Simply put, a regular expression is a pattern that can be used to identify, verify, or alter texts that match that pattern. A common example of a regular expressions is email validation, but since the (now-embarrassingly) simple expression above was used as a custom validation, let’s use that to demonstrate what I mean. But first, a few notes…
How it Works
Regular expressions search for a specific pattern within a string and identifies the index. In its most basic expression, we can have a string, a regex operator (=~), and a pattern. The operator will compare the string to its left to the pattern to its right, and if the pattern isn’t found in the string, then it will return nil.
/Delimiters/
Forward-slashes (/) are delimiters that demarcate the boundaries of a pattern. (Already our validation code above is starting to make sense!) Below we have an example use of delimiters and the regex operator,
"Meet Mouse, my cat!" =~ /cat/
=> 15
Wait, why is it returning 15? Don’t worry, that’s a good thing. If the pattern is found in the string, then the expression will return the index of the string where the pattern starts. And if you counted, ‘cat’ does indeed start on the sixteenth character of the string, but since the index starts at 0 instead of 1, it returns 15.
Match( )
Okay, useful as it is, if we don’t want the return value to be a number, we can use the match( ) method, which will return the pattern found:
"Meet Mouse, my cat!".match(/cat/)
=> #<MatchData "cat">
Flags
Regular expressions include a variety of flags that alter the nature of the expression. For example, although regular expressions are by default case sensitive, the ‘i’ flag takes care of that.

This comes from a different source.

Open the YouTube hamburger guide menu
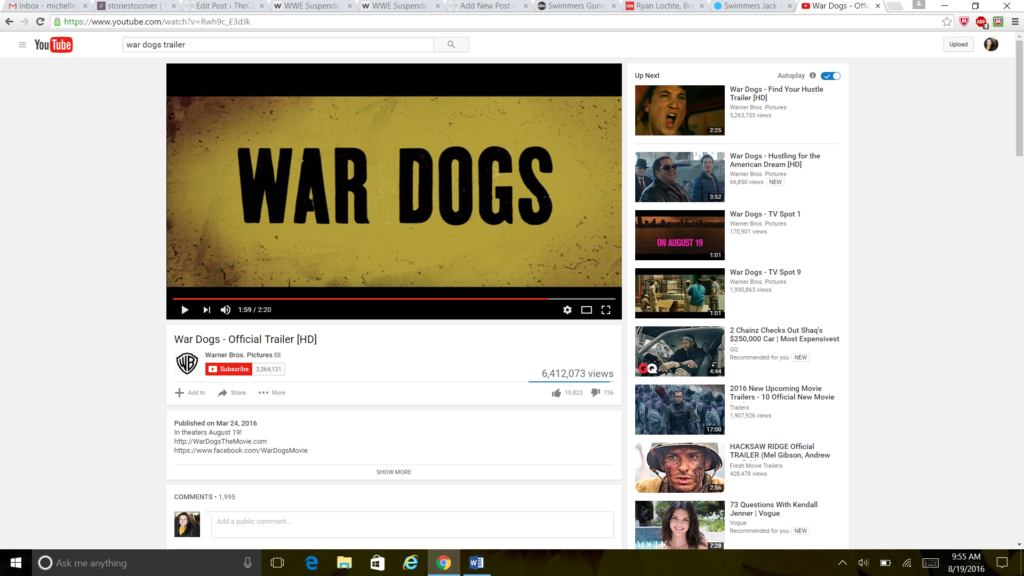[x=22, y=45]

"I want my pizza!" =~ /Pizza/
=> nil
However…
"I want my pizza! =~ /Pizza/i
=> 10
Interesting, right? Well, there are several other such flags to help us out, but to include them here would substantially broaden the scope of this blog, so we can save those for another time.
The * Quantifier
Finally, we have a quantifier. Quantifiers represent a range of numbers that correspond to the number of times the preceding character may (or may not) appear. For instance,
"adorable" =~ /ad+/ => 0
"so adddddddddorable" =~ /ad+/ => 3
As a metacharacter signifying that the preceding character will appear at least once, + appended to ‘ad’ will be matched whether there is one ‘d’ after an ‘a’ or nine ‘d’s following an ‘a’. Meanwhile, * indicates a quantitative value of 0 or more, meaning that the preceding character might appear, or it might not, but either way the pattern will match.
"so adddddddddorable" =~ /ac*d/
=> 3
So even if we include a random letter in our pattern, ‘c’ in this case, our pattern will still match because we are rendering that particular character inconsequential.
Now What?
With this little bit of information, we can refer back to the initial problem (the custom validation method) and understand the process:
- An array containing regex patterns is made a constant variable;
2a. In using the none? method in #is_clickbait? to iterate through regex patterns, each pattern is evaluated against title to find a match;
2b. Our third regular expression of the array, /Top [0–9]*/i, means that we are looking for at least the word “Top”, but also any possible number following it: Top 10 or Top 100000. (And don’t forget that, thanks to the ‘i’ flag, our title can even be a lowercase ‘top’.);
3. If the .none? method returns true, that means that the title is missing its clickbait appeal and will generate an error: “must be clickbait”.
What Else?
Now we see how simple it can be to create a regular expression. Admittedly, tailoring this introduction to regex to a simple, specific expression, fails to capture the breadth of regex as well as its utility; be that as it may, having merely skimmed the surface of regular expressions, I look forward to not only learning more about regex, but finding better, more relevant examples that explore the range of its capabilities.